Output all entries exactly as they appear and skip the pictures.

---+---

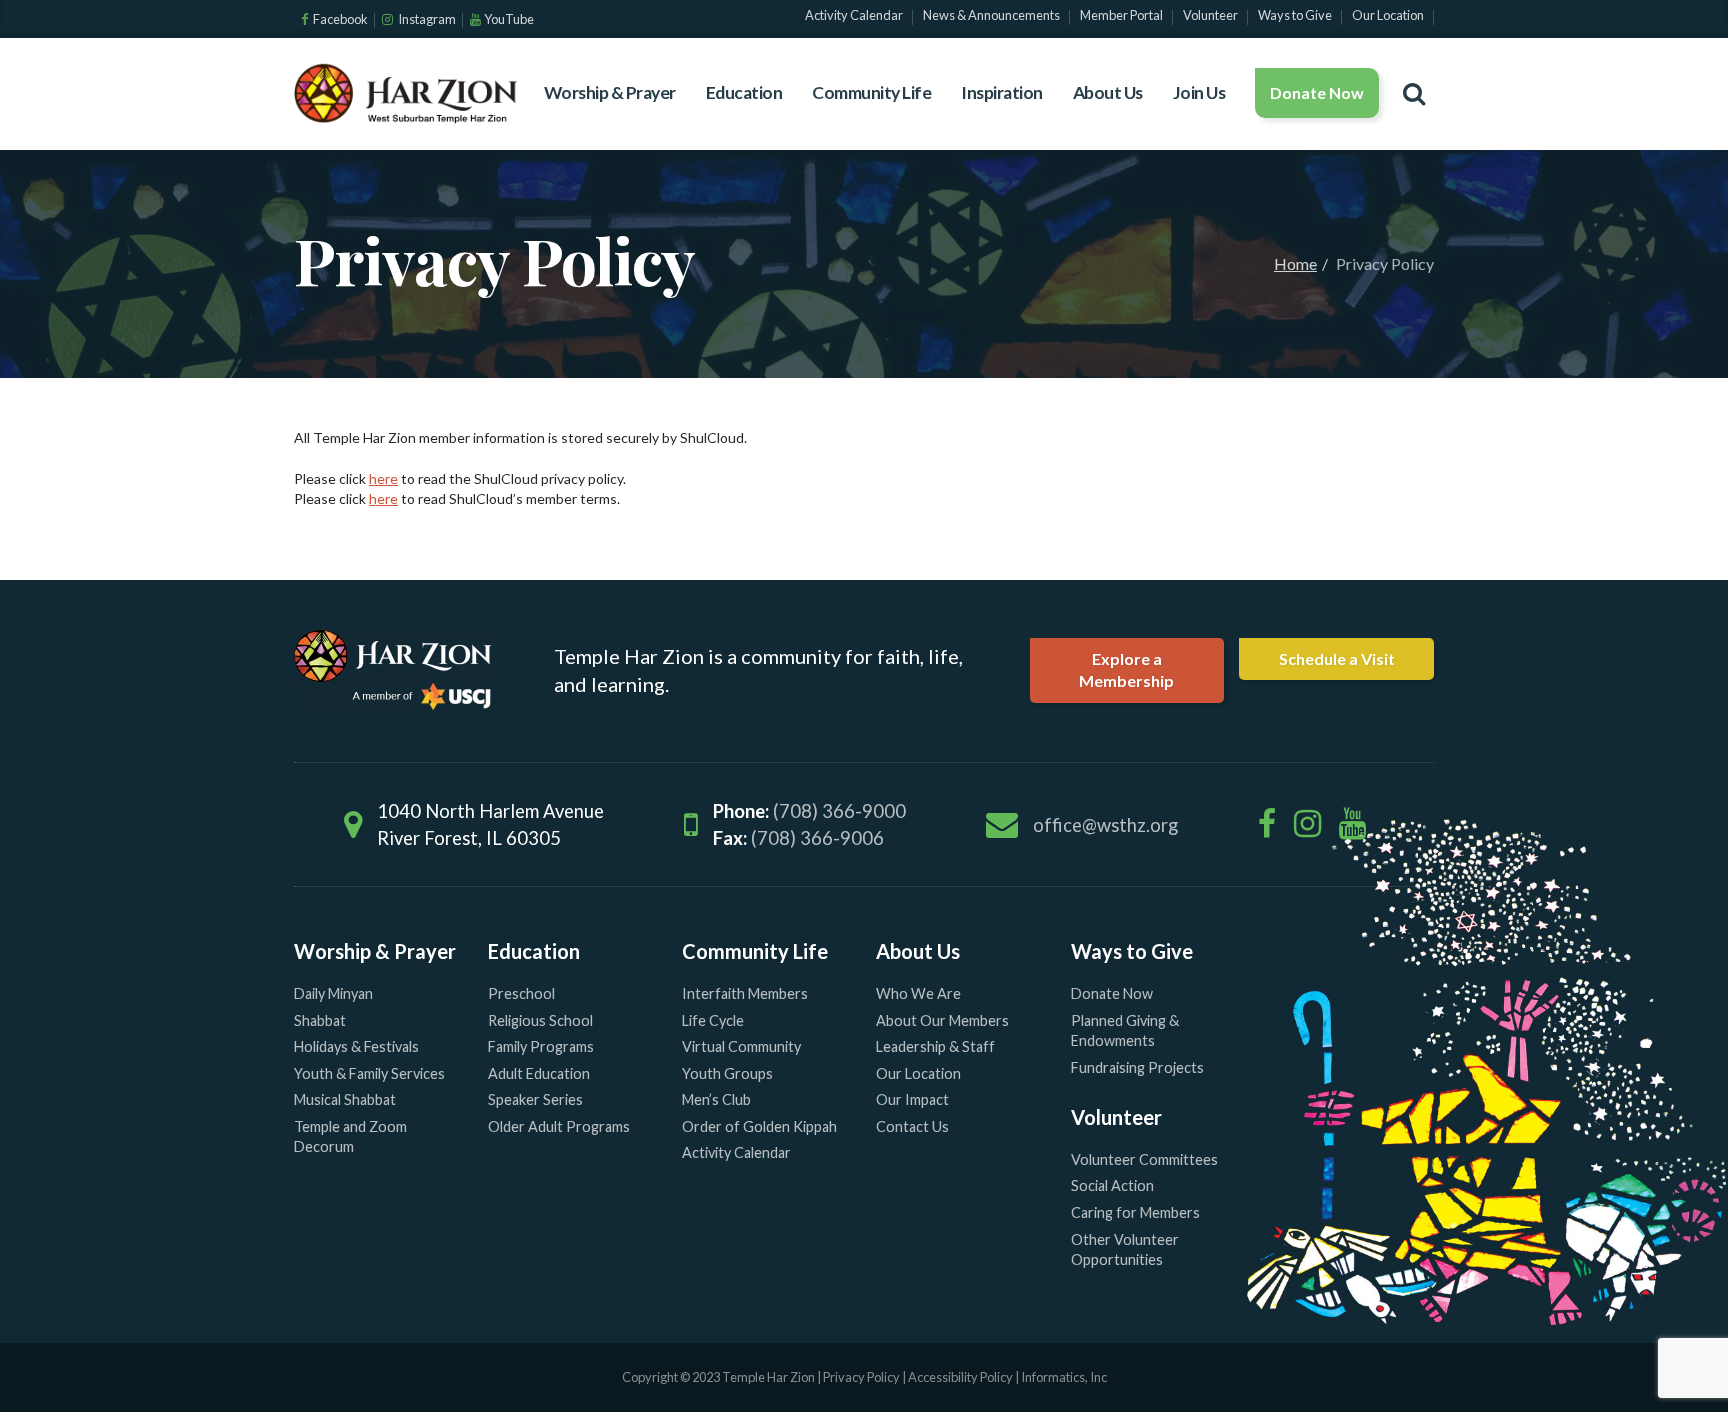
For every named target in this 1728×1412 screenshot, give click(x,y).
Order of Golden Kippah (759, 1126)
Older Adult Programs (559, 1126)
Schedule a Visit (1337, 658)
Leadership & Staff (935, 1046)
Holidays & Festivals (356, 1046)
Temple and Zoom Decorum (350, 1137)
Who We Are (918, 993)
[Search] (1414, 93)
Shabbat (320, 1020)
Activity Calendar (736, 1152)
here (383, 478)
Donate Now (1317, 92)
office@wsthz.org (1105, 825)
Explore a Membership (1126, 670)
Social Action (1112, 1185)
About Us (1108, 92)
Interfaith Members (745, 993)
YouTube (509, 19)
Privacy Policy (861, 1377)
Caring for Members (1135, 1212)
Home (1295, 263)
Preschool (521, 993)
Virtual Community (741, 1046)
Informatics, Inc (1064, 1377)
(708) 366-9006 (817, 838)
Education (744, 92)
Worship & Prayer (610, 92)
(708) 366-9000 (839, 811)
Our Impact (912, 1099)
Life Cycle (713, 1020)
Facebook (339, 19)
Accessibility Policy (961, 1377)
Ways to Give (1132, 951)
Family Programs (541, 1046)
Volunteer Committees (1144, 1159)
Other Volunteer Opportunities (1125, 1250)
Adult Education (539, 1073)
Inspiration (1002, 92)
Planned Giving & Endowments (1125, 1031)
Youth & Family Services (369, 1073)
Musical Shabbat (345, 1099)
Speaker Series (535, 1099)
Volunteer (1116, 1117)
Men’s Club (716, 1099)
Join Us (1199, 92)
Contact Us (912, 1126)
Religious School (540, 1020)
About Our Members (942, 1020)
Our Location (918, 1073)
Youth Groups (727, 1073)
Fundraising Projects (1137, 1067)
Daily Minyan (333, 993)
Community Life (871, 92)
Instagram (426, 19)
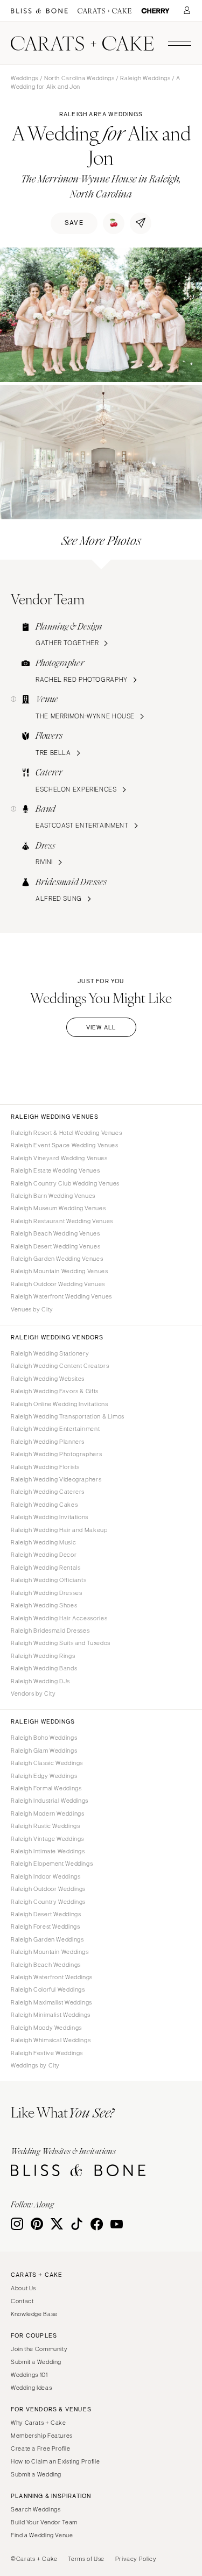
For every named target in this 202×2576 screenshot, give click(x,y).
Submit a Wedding (36, 2362)
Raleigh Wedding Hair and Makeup (59, 1530)
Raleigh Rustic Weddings (45, 1826)
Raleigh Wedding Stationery (50, 1353)
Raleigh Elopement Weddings (52, 1863)
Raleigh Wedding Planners (48, 1441)
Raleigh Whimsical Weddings (50, 2040)
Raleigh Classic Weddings (47, 1763)
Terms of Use (86, 2559)
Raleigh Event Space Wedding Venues (64, 1145)
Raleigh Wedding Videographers (56, 1479)
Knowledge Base (34, 2314)
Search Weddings (35, 2509)
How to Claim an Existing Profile (55, 2461)
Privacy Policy (136, 2559)
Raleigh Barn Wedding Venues (53, 1195)
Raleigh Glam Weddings (44, 1750)
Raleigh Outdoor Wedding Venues (58, 1284)
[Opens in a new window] (39, 11)
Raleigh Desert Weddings (46, 1914)
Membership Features (42, 2435)
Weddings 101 (29, 2375)
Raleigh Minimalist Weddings (50, 2015)
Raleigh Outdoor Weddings (48, 1889)
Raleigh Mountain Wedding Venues (59, 1271)
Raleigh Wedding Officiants (48, 1580)
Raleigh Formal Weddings (46, 1788)
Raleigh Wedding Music (43, 1542)
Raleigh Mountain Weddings (50, 1952)
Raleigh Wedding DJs (40, 1681)
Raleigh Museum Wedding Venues (58, 1208)
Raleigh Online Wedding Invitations (59, 1404)
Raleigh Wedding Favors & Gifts (55, 1391)
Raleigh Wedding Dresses (46, 1593)
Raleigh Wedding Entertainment (55, 1428)
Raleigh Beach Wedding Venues (55, 1233)
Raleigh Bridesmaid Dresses (50, 1630)
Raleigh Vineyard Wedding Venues (59, 1158)
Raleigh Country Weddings (48, 1902)
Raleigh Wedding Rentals (46, 1567)
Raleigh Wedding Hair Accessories (59, 1618)
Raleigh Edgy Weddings (44, 1776)
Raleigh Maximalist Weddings (51, 2002)
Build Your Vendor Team (44, 2522)
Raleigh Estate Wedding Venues (55, 1170)
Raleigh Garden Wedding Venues (57, 1258)
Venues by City (32, 1309)
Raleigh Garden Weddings (47, 1939)
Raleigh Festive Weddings (47, 2053)
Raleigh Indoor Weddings (46, 1876)
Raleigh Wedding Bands (44, 1668)
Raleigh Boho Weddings (44, 1737)
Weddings (24, 78)
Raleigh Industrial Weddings (49, 1800)
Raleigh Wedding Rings (43, 1656)
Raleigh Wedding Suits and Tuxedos (60, 1643)
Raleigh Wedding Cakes (44, 1504)
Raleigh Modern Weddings (48, 1813)
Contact (22, 2301)
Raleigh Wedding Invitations (49, 1517)
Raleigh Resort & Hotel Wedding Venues (66, 1133)
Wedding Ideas (31, 2387)
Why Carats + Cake (38, 2422)
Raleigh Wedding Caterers (48, 1491)
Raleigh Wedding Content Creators (60, 1366)
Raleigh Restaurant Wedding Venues (62, 1221)
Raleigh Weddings (145, 78)
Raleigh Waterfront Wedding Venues (61, 1296)
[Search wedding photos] (155, 11)
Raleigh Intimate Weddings (48, 1851)
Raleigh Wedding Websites (48, 1378)
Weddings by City (35, 2065)
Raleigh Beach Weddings (46, 1964)
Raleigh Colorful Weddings (48, 1989)
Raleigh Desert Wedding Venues (55, 1246)
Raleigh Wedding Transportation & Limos (67, 1416)
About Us (23, 2288)
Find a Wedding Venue (42, 2535)
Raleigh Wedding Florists (45, 1467)
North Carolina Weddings (79, 78)
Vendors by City (33, 1693)
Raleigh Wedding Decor (43, 1554)
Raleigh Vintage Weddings (47, 1839)
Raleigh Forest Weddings (45, 1926)
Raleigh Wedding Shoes (44, 1605)
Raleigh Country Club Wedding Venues (65, 1183)
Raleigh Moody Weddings (46, 2027)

---+---

Written answer →
For every named target in this 1728×1412 screenshot, give click(x,y).
Order of Golden Kippah (759, 1126)
Older Adult Programs (559, 1126)
Schedule a Visit (1337, 658)
Leadership & Staff (935, 1046)
Holidays & Festivals (356, 1046)
Temple and Zoom Decorum (350, 1137)
Who We Are (918, 993)
[Search] (1414, 93)
Shabbat (320, 1020)
Activity Calendar (736, 1152)
here (383, 478)
Donate Now (1317, 92)
office@wsthz.org (1105, 825)
Explore a Membership (1126, 670)
Social Action (1112, 1185)
About Us (1108, 92)
Interfaith Members (745, 993)
YouTube (509, 19)
Privacy Policy (861, 1377)
Caring for Members (1135, 1212)
Home (1295, 263)
Preschool (521, 993)
Virtual Community (741, 1046)
Informatics, Inc (1064, 1377)
(708) 366-9006 (817, 838)
Education (744, 92)
Worship & Prayer (610, 92)
(708) 366-9000 (839, 811)
Our Impact (912, 1099)
Life Cycle (713, 1020)
Facebook (339, 19)
Accessibility Policy (961, 1377)
Ways to Give (1132, 951)
Family Programs (541, 1046)
Volunteer Committees (1144, 1159)
Other Volunteer Opportunities (1125, 1250)
Adult Education (539, 1073)
Inspiration (1002, 92)
Planned Giving & Endowments (1125, 1031)
Youth & Family Services (369, 1073)
Musical Shabbat (345, 1099)
Speaker Series (535, 1099)
Volunteer (1116, 1117)
Men’s Club (716, 1099)
Join Us (1199, 92)
Contact Us (912, 1126)
Religious School (540, 1020)
About Our Members (942, 1020)
Our Location (918, 1073)
Youth Groups (727, 1073)
Fundraising Projects (1137, 1067)
Daily Minyan (333, 993)
Community Life (871, 92)
Instagram (426, 19)
For every named target in this 202×2576 screenshot, give click(x,y).
Submit a Wedding (36, 2362)
Raleigh Wedding Hair and Makeup (59, 1530)
Raleigh Rustic Weddings (45, 1826)
Raleigh Wedding Stationery (50, 1353)
Raleigh Elopement Weddings (52, 1863)
Raleigh Wedding Planners (48, 1441)
Raleigh Whimsical Weddings (50, 2040)
Raleigh Classic Weddings (47, 1763)
Terms of Use (86, 2559)
Raleigh Event Space Wedding Venues (64, 1145)
Raleigh Wedding Videographers (56, 1479)
Knowledge Base (34, 2314)
Search Weddings (35, 2509)
How to Claim an Existing Profile (55, 2461)
Privacy Policy (136, 2559)
Raleigh Barn Wedding Venues (53, 1195)
Raleigh Glam Weddings (44, 1750)
Raleigh Outdoor Wedding Venues (58, 1284)
[Opens in a new window] (39, 11)
Raleigh Desert Weddings (46, 1914)
Membership Features (42, 2435)
Weddings 101 (29, 2375)
Raleigh Minimalist Weddings (50, 2015)
Raleigh Outdoor Weddings (48, 1889)
Raleigh Mountain Wedding Venues (59, 1271)
Raleigh Wedding Officiants (48, 1580)
Raleigh Formal Weddings (46, 1788)
Raleigh Wedding Music (43, 1542)
Raleigh Mountain Weddings (50, 1952)
Raleigh Wedding DJs (40, 1681)
Raleigh Museum Wedding Venues (58, 1208)
Raleigh Online Wedding Invitations (59, 1404)
Raleigh Wedding Favors & Gifts (55, 1391)
Raleigh Wedding Dresses (46, 1593)
Raleigh Wedding Entertainment (55, 1428)
Raleigh Beach Wedding Venues (55, 1233)
Raleigh Bridesmaid Dresses (50, 1630)
Raleigh Vineyard Wedding Venues (59, 1158)
Raleigh Country Weddings (48, 1902)
Raleigh Wedding Rentals (46, 1567)
Raleigh Wedding Hair Accessories (59, 1618)
Raleigh Edgy Weddings (44, 1776)
Raleigh Maximalist Weddings (51, 2002)
Build Your Vendor Team (44, 2522)
Raleigh Estate Wedding Venues (55, 1170)
Raleigh Garden Wedding Venues (57, 1258)
Venues by City (32, 1309)
Raleigh Garden Weddings (47, 1939)
Raleigh Festive Weddings (47, 2053)
Raleigh Indoor Weddings (46, 1876)
Raleigh Wedding Bands (44, 1668)
Raleigh Boho Weddings (44, 1737)
Weddings (24, 78)
Raleigh Industrial Weddings (49, 1800)
Raleigh Wedding Rings (43, 1656)
Raleigh Wedding Suits and Tuxedos (60, 1643)
Raleigh Wedding Cakes (44, 1504)
Raleigh Modern Weddings (48, 1813)
Contact (22, 2301)
Raleigh Wedding Invitations (49, 1517)
Raleigh Resort & Hotel Wedding Venues (66, 1133)
Wedding Ideas (31, 2387)
Why Carats + Cake (38, 2422)
Raleigh Wedding Caterers (48, 1491)
Raleigh Wedding Content Creators (60, 1366)
Raleigh Restaurant Wedding Venues (62, 1221)
Raleigh Weddings (145, 78)
Raleigh Waterfront Wedding Venues (61, 1296)
[Search wedding photos] (155, 11)
Raleigh Intimate Weddings (48, 1851)
Raleigh Wedding Websites (48, 1378)
Weddings by City (35, 2065)
Raleigh Beach Weddings (46, 1964)
Raleigh Colorful Weddings (48, 1989)
Raleigh Desert Wedding Venues (55, 1246)
Raleigh Wedding Transportation & Limos (67, 1416)
About Us (23, 2288)
Find a Wedding Venue (42, 2535)
Raleigh Wedding Florists (45, 1467)
North Carolina Weddings (79, 78)
Vendors by City (33, 1693)
Raleigh Wedding Decor (43, 1554)
Raleigh Vintage Weddings (47, 1839)
Raleigh Forest Weddings (45, 1926)
Raleigh Wedding Shoes (44, 1605)
Raleigh Country Club Wedding Venues (65, 1183)
Raleigh Moody Weddings (46, 2027)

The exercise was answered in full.